DOCUMENT SECTION ->
========================

KENNETH Reed is a retired Sydney solicitor who has supported the arts in Australia and now has promised to bequeath his collection of paintings and ceramics to AGNSW.

Kenneth Reed, who has bequeathed 70 items to the Art Gallery of NSW. Picture: Alan Pryke
Kenneth Reed, who has bequeathed 70 items to the Art Gallery of NSW. Picture: Alan Pryke

KENNETH Reed is a retired Sydney solicitor who generously has supported the arts in Australia - particularly the Australian Ballet - and now has promised to bequeath his collection of paintings and ceramics to the Art Gallery of NSW.

 They have been lent to the gallery for the summer so visitors have an opportunity to enjoy the works that will one day enrich the permanent collection.

The pictures are mostly from the 17th and to a lesser extent 18th centuries. They are smaller than some of the large religious paintings of the 16th century and more carefully painted; exquisite finish and consistently high quality, in fact, are among the most striking features of Reed's collection.

These aspects of the work are not only a credit to Reed's taste but reflect changes in the audience and market for art in the 17th century, which are apparent in the physical properties of his paintings and their subject matter, just as they are articulated in the writings of contemporary critics. These are cabinet pictures made for a new age of private collectors and lovers of art.

========================

WHAT IS ASKED ->
1. In the article on Kenneth Reed's bequest, which arts organization is he said to have particularly supported?
2. Set down the passage of the article on Kenneth Reed's bequest starting with "These aspects of" and going on through "lovers of art.".
3. Resume the article on Kenneth Reed's bequest after its last sentence.

INFORMATION SUPPLIED ->
========================

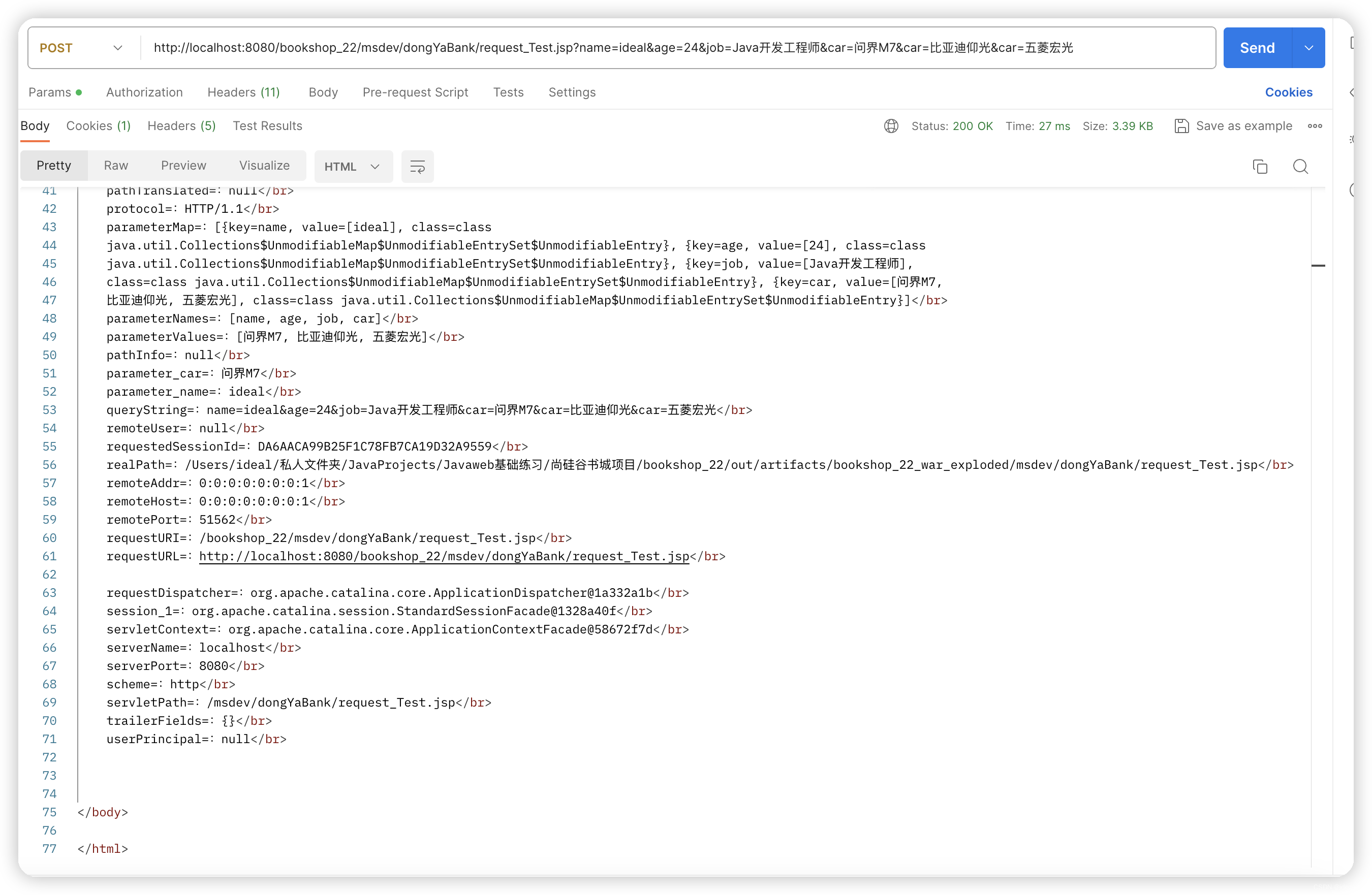Click the blue Send button
Image resolution: width=1372 pixels, height=895 pixels.
[1257, 48]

========================

OUTPUTS ->
1. The Australian Ballet.

2.
These aspects of the work are not only a credit to Reed's taste but reflect changes in the audience and market for art in the 17th century, which are apparent in the physical properties of his paintings and their subject matter, just as they are articulated in the writings of contemporary critics. These are cabinet pictures made for a new age of private collectors and lovers of art.

3.
Contrary to what is often assumed today, artists were held in high esteem during the Renaissance and generally well rewarded; Michelangelo and Titian, superstars of the 16th century, were described as divine in their own lifetimes. Even earlier, collectors had begun to seek out the work of great masters for their own sake. Nonetheless, the 17th century was the period in which collecting spread to a wider aristocratic and middle-class public. Names arose for this new class: the art lover or kunstliefheber in Dutch; the virtuoso or dilettante in Italian -- terms also borrowed by the English -- and simply the lover, the amateur, in French.

This evolution can be followed in the art writing of the time. Sixteenth-century authors such as Gian Paolo Lomazzo and Federico Zuccaro are weighed down by displays of textual erudition or complicated demonstrations of philosophical prowess, intended to prove that art is what today would be called a conceptual practice. In contrast, authors of the 17th century such as Giovanni Pietro Bellori, Giovanni Battista Passeri, or in France Andre Felibien and Roger de Piles, write in a clear and accessible prose, addressing an educated generalist readership.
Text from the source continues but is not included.